夏らしい話題を盛り合わせて繋いでいこうか。
まずは海の話から。
利用客が激減…湘南ビーチの規制強化「浜辺で酒も飲めない音楽も聞けない。こんなビーチに誰が来ますか?」
冷静に考えたら浜辺で音楽を聞く必要も酒を飲む必要もなく、さらには営業時間が18時でも海水浴は十分楽しめるはずだから、この記事に出ている言い分はおかしい…と季節外れに海に来るような僕は言いたい。
でも、この話はもう一個切り口がある。「ビーチ=海水浴」ではなく、海の家や海に来る若い人が持っている価値観を元に切り取らないと本質的な事が読み取れない気がしてならないと僕は思うんだ。
- 趣味なんていつも存続の危機だと思ってますが?
身も蓋もない事を言えば、「単純に海水浴をしに来る奴なんか湘南や逗子のようなとこに来る方がおかしいんだよ!ファミリープランが不十分だよ!」と言いたい。
ファミリープランはファミリープランでも、ひだまりのような明るさではなく、「直射日光」な明るさで家族計画だよ!色々と光り輝いてるよ!海とか水着とかもう色々!
具体的に言えば、夏の海には「ナンパして女と酒飲んで踊ってその後は夜のDJイベントでシャレ込みたい人、あるいはちょっと悪ぶりたい若い子」が手っ取り早くなおかつ安全にハメを外すにはいい場所だから、彼らが悪ぶれる場所じゃないとダメなんだ。足湯みたいな海の入り方じゃダメ!
真面目ぶって「悪趣味」とかいうもんじゃない。彼らは立派に計画的に今を楽しんでるわけで、若い女の子の水着を間近で見られる位置に居たいのは大半の男性の夢だから!ナンパされる人の気持ちはわからんが、男側から見ると普遍的なところを追っかけた直球の趣味だ。
問題はドル箱であるはずのビーチとアゲアゲな人達の関係がどうして断ち切られることになったのか?という話。

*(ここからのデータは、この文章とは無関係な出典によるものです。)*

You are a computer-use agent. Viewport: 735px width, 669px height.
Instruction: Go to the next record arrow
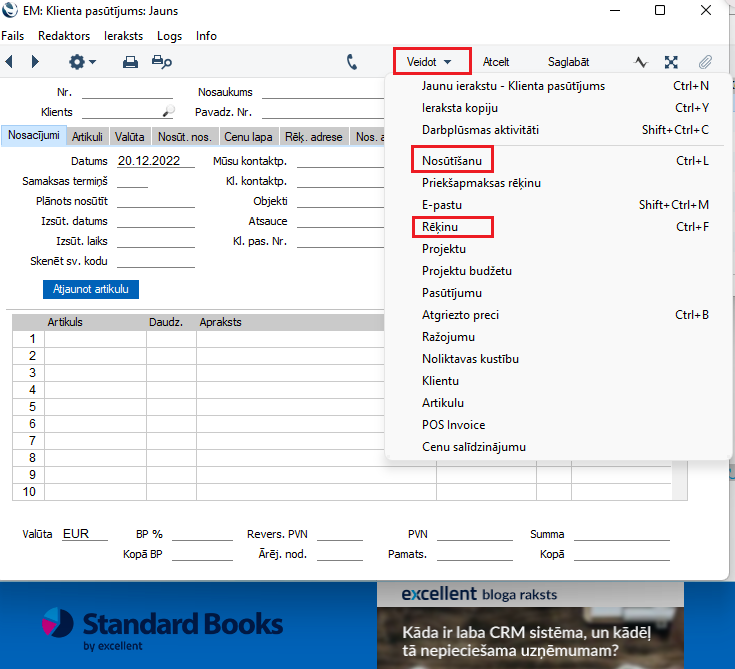coord(36,62)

過去に報道されたものによれば、近隣住民からの苦情などが原因で規制が強化されたともある。しかし、大きな原因はこの記事によれば、海の家利権をめぐるヤクザの抗争が規制強化を検討されるようになったらしい。
そんで、海岸の規制とテレビの規制を引っ掛けて「グレーの部分を大切にすべき」と言う意見を表明している、考えている著名人もいる。
逗子海岸が規制厳しくなりすぎて人がいなくなった件と、テレビが面白くないことには通じるものがあると。そうかもしれない。過度に倫理を求めるのではなく、グレーを大切にしたい。元フジテレビ長谷川豊さん記事。/テレビがつまらなくなった訳 http://t.co/gBEKmpRTaL
— 佐々木俊尚 (@sasakitoshinao) 2014, 7月 28
いやいや、おかしいおかしい!
そんな生ぬるいこと言ってたら、今ほどオタク趣味は普及できなかったし、コミケなんか存在自体が消滅してるわ!実際、それだけの事件や迷惑、あと経済的にグレーな問題はいっぱいあるわ!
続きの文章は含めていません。